* Entries shown *
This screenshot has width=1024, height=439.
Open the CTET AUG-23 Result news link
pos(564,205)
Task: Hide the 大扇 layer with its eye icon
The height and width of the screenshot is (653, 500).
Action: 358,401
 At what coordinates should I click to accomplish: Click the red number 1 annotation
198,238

* What you are asked to do *
Every record, from top to bottom, must be transcribed exactly.

* Task output *
This screenshot has width=1024, height=439.
Open the CTET AUG-23 Result news link
pos(564,205)
Task: Hide the 大扇 layer with its eye icon
The height and width of the screenshot is (653, 500).
Action: 358,401
 At what coordinates should I click to accomplish: Click the red number 1 annotation
198,238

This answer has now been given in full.